Pixel coordinate grounding data:
_ _ _ _
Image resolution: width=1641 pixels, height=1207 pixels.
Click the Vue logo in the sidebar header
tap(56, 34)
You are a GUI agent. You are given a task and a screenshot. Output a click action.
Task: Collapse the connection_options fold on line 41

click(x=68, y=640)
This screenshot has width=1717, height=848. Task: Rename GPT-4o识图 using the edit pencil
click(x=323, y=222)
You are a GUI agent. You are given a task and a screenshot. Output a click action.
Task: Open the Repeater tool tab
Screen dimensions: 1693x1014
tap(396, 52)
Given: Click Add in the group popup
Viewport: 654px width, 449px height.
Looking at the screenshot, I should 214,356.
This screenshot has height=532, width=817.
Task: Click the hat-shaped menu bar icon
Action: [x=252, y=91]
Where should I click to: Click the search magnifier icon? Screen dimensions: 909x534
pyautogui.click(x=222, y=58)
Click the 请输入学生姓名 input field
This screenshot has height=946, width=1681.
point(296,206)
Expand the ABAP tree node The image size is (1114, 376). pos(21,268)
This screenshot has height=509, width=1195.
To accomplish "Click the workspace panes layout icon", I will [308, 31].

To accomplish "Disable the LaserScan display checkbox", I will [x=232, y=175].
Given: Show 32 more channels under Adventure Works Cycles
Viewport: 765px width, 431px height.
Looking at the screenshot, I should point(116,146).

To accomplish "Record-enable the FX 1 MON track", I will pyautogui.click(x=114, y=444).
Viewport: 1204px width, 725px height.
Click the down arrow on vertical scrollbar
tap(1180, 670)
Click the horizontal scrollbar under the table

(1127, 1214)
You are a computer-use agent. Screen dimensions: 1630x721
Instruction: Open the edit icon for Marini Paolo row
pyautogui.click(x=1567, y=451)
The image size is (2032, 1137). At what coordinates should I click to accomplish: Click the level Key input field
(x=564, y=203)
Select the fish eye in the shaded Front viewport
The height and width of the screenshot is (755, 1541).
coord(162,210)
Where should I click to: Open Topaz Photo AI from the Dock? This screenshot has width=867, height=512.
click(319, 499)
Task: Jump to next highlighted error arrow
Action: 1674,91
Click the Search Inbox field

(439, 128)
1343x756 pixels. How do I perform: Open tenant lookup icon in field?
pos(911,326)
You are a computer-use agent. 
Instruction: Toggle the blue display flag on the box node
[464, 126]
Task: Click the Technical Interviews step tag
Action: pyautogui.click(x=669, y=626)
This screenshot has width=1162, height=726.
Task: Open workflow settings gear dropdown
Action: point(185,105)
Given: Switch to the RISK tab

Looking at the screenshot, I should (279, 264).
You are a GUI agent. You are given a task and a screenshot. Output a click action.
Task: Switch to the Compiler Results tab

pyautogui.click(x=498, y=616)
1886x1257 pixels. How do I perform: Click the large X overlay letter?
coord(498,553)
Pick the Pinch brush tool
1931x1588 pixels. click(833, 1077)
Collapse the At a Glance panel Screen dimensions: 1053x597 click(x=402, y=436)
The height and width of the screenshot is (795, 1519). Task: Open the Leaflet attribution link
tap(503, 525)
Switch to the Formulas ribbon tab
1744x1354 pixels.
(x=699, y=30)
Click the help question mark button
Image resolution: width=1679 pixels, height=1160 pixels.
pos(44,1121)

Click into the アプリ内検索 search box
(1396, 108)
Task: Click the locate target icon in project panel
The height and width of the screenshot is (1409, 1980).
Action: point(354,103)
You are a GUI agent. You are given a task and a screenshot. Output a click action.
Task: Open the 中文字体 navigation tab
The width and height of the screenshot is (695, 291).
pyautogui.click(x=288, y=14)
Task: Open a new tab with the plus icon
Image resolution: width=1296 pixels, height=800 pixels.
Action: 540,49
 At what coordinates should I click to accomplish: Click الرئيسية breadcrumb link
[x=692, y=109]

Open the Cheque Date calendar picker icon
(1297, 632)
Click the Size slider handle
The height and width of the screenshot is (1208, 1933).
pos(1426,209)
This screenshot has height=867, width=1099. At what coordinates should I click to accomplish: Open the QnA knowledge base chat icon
_ _ _ _
## What you should do
A word-for-word restatement of all the records is required.

## Solution to this task
Image resolution: width=1641 pixels, height=1207 pixels.
Click the Vue logo in the sidebar header
tap(56, 34)
You are a GUI agent. You are given a task and a screenshot. Output a click action.
Task: Collapse the connection_options fold on line 41

click(x=68, y=640)
This screenshot has width=1717, height=848. Task: Rename GPT-4o识图 using the edit pencil
click(x=323, y=222)
You are a GUI agent. You are given a task and a screenshot. Output a click action.
Task: Open the Repeater tool tab
Screen dimensions: 1693x1014
tap(396, 52)
Given: Click Add in the group popup
Viewport: 654px width, 449px height.
Looking at the screenshot, I should 214,356.
This screenshot has height=532, width=817.
Task: Click the hat-shaped menu bar icon
Action: [x=252, y=91]
Where should I click to: Click the search magnifier icon? Screen dimensions: 909x534
pyautogui.click(x=222, y=58)
Click the 请输入学生姓名 input field
This screenshot has height=946, width=1681.
point(296,206)
Expand the ABAP tree node The image size is (1114, 376). pos(21,268)
This screenshot has height=509, width=1195.
To accomplish "Click the workspace panes layout icon", I will [308, 31].

To accomplish "Disable the LaserScan display checkbox", I will [x=232, y=175].
Given: Show 32 more channels under Adventure Works Cycles
Viewport: 765px width, 431px height.
Looking at the screenshot, I should point(116,146).

To accomplish "Record-enable the FX 1 MON track", I will pyautogui.click(x=114, y=444).
Viewport: 1204px width, 725px height.
Click the down arrow on vertical scrollbar
tap(1180, 670)
Click the horizontal scrollbar under the table

(1127, 1214)
You are a computer-use agent. Screen dimensions: 1630x721
Instruction: Open the edit icon for Marini Paolo row
pyautogui.click(x=1567, y=451)
The image size is (2032, 1137). At what coordinates should I click to accomplish: Click the level Key input field
(x=564, y=203)
Select the fish eye in the shaded Front viewport
The height and width of the screenshot is (755, 1541).
coord(162,210)
Where should I click to: Open Topaz Photo AI from the Dock? This screenshot has width=867, height=512.
click(319, 499)
Task: Jump to next highlighted error arrow
Action: 1674,91
Click the Search Inbox field

(439, 128)
1343x756 pixels. How do I perform: Open tenant lookup icon in field?
pos(911,326)
You are a computer-use agent. 
Instruction: Toggle the blue display flag on the box node
[464, 126]
Task: Click the Technical Interviews step tag
Action: pyautogui.click(x=669, y=626)
This screenshot has width=1162, height=726.
Task: Open workflow settings gear dropdown
Action: point(185,105)
Given: Switch to the RISK tab

Looking at the screenshot, I should (279, 264).
You are a GUI agent. You are given a task and a screenshot. Output a click action.
Task: Switch to the Compiler Results tab

pyautogui.click(x=498, y=616)
1886x1257 pixels. How do I perform: Click the large X overlay letter?
coord(498,553)
Pick the Pinch brush tool
1931x1588 pixels. click(833, 1077)
Collapse the At a Glance panel Screen dimensions: 1053x597 click(x=402, y=436)
The height and width of the screenshot is (795, 1519). Task: Open the Leaflet attribution link
tap(503, 525)
Switch to the Formulas ribbon tab
1744x1354 pixels.
(x=699, y=30)
Click the help question mark button
Image resolution: width=1679 pixels, height=1160 pixels.
pos(44,1121)

Click into the アプリ内検索 search box
(1396, 108)
Task: Click the locate target icon in project panel
The height and width of the screenshot is (1409, 1980).
Action: point(354,103)
You are a GUI agent. You are given a task and a screenshot. Output a click action.
Task: Open the 中文字体 navigation tab
The width and height of the screenshot is (695, 291).
pyautogui.click(x=288, y=14)
Task: Open a new tab with the plus icon
Image resolution: width=1296 pixels, height=800 pixels.
Action: 540,49
 At what coordinates should I click to accomplish: Click الرئيسية breadcrumb link
[x=692, y=109]

Open the Cheque Date calendar picker icon
(1297, 632)
Click the Size slider handle
The height and width of the screenshot is (1208, 1933).
pos(1426,209)
This screenshot has height=867, width=1099. At what coordinates should I click to accomplish: Open the QnA knowledge base chat icon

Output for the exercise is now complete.